_REQUIRED TASK_
Convert the data below into a JSON list of strings with one string per line, leaving out blank lines.

━━━━━ DATASET ━━━━━

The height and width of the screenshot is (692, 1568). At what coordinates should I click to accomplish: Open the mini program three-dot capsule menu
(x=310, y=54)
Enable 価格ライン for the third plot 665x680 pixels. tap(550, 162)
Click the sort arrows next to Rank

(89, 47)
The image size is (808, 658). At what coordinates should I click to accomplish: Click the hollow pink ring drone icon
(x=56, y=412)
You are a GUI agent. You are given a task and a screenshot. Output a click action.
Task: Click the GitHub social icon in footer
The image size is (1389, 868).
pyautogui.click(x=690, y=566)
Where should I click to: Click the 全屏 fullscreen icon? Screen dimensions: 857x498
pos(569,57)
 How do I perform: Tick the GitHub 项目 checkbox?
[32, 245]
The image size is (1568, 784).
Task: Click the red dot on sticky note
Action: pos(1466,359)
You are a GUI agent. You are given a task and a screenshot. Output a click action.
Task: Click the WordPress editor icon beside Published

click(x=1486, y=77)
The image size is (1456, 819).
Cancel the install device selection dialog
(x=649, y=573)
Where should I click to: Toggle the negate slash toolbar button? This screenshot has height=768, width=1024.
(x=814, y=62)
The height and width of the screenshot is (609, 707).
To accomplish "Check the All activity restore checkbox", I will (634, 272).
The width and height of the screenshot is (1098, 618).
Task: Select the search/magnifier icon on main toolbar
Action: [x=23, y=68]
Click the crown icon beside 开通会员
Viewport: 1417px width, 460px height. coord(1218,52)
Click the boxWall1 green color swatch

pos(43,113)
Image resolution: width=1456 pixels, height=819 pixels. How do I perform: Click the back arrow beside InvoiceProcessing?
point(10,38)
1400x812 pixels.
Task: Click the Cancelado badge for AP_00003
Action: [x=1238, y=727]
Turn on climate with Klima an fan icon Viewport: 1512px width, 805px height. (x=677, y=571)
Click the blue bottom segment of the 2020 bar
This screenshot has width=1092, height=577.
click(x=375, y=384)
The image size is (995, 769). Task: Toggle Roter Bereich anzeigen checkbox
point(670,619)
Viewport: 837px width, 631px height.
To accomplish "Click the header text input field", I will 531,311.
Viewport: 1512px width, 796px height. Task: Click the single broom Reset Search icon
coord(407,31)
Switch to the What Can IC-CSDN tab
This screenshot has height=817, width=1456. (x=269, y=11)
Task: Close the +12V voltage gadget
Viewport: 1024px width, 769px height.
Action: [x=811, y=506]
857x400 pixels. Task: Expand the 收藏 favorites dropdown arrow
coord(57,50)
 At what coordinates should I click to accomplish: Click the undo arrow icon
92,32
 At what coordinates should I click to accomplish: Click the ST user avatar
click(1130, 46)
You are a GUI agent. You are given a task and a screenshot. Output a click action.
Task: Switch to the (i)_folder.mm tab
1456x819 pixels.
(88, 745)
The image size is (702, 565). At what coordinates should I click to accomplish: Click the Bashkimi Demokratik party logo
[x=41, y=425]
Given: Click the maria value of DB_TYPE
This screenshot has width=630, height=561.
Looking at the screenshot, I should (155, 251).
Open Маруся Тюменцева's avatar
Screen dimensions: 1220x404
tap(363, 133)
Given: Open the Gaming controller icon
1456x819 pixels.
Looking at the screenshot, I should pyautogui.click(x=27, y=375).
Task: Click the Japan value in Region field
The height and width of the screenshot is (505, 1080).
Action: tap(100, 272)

━━━━━

_EXPECTED ANSWER_
[
  "The height and width of the screenshot is (692, 1568). At what coordinates should I click to accomplish: Open the mini program three-dot capsule menu",
  "(x=310, y=54)",
  "Enable 価格ライン for the third plot 665x680 pixels. tap(550, 162)",
  "Click the sort arrows next to Rank",
  "(89, 47)",
  "The image size is (808, 658). At what coordinates should I click to accomplish: Click the hollow pink ring drone icon",
  "(x=56, y=412)",
  "You are a GUI agent. You are given a task and a screenshot. Output a click action.",
  "Task: Click the GitHub social icon in footer",
  "The image size is (1389, 868).",
  "pyautogui.click(x=690, y=566)",
  "Where should I click to: Click the 全屏 fullscreen icon? Screen dimensions: 857x498",
  "pos(569,57)",
  " How do I perform: Tick the GitHub 项目 checkbox?",
  "[32, 245]",
  "The image size is (1568, 784).",
  "Task: Click the red dot on sticky note",
  "Action: pos(1466,359)",
  "You are a GUI agent. You are given a task and a screenshot. Output a click action.",
  "Task: Click the WordPress editor icon beside Published",
  "click(x=1486, y=77)",
  "The image size is (1456, 819).",
  "Cancel the install device selection dialog",
  "(x=649, y=573)",
  "Where should I click to: Toggle the negate slash toolbar button? This screenshot has height=768, width=1024.",
  "(x=814, y=62)",
  "The height and width of the screenshot is (609, 707).",
  "To accomplish \"Check the All activity restore checkbox\", I will (634, 272).",
  "The width and height of the screenshot is (1098, 618).",
  "Task: Select the search/magnifier icon on main toolbar",
  "Action: [x=23, y=68]",
  "Click the crown icon beside 开通会员",
  "Viewport: 1417px width, 460px height. coord(1218,52)",
  "Click the boxWall1 green color swatch",
  "pos(43,113)",
  "Image resolution: width=1456 pixels, height=819 pixels. How do I perform: Click the back arrow beside InvoiceProcessing?",
  "point(10,38)",
  "1400x812 pixels.",
  "Task: Click the Cancelado badge for AP_00003",
  "Action: [x=1238, y=727]",
  "Turn on climate with Klima an fan icon Viewport: 1512px width, 805px height. (x=677, y=571)",
  "Click the blue bottom segment of the 2020 bar",
  "This screenshot has width=1092, height=577.",
  "click(x=375, y=384)",
  "The image size is (995, 769). Task: Toggle Roter Bereich anzeigen checkbox",
  "point(670,619)",
  "Viewport: 837px width, 631px height.",
  "To accomplish \"Click the header text input field\", I will 531,311.",
  "Viewport: 1512px width, 796px height. Task: Click the single broom Reset Search icon",
  "coord(407,31)",
  "Switch to the What Can IC-CSDN tab",
  "This screenshot has height=817, width=1456. (x=269, y=11)",
  "Task: Close the +12V voltage gadget",
  "Viewport: 1024px width, 769px height.",
  "Action: [x=811, y=506]",
  "857x400 pixels. Task: Expand the 收藏 favorites dropdown arrow",
  "coord(57,50)",
  " At what coordinates should I click to accomplish: Click the undo arrow icon",
  "92,32",
  " At what coordinates should I click to accomplish: Click the ST user avatar",
  "click(1130, 46)",
  "You are a GUI agent. You are given a task and a screenshot. Output a click action.",
  "Task: Switch to the (i)_folder.mm tab",
  "1456x819 pixels.",
  "(88, 745)",
  "The image size is (702, 565). At what coordinates should I click to accomplish: Click the Bashkimi Demokratik party logo",
  "[x=41, y=425]",
  "Given: Click the maria value of DB_TYPE",
  "This screenshot has width=630, height=561.",
  "Looking at the screenshot, I should (155, 251).",
  "Open Маруся Тюменцева's avatar",
  "Screen dimensions: 1220x404",
  "tap(363, 133)",
  "Given: Open the Gaming controller icon",
  "1456x819 pixels.",
  "Looking at the screenshot, I should pyautogui.click(x=27, y=375).",
  "Task: Click the Japan value in Region field",
  "The height and width of the screenshot is (505, 1080).",
  "Action: tap(100, 272)"
]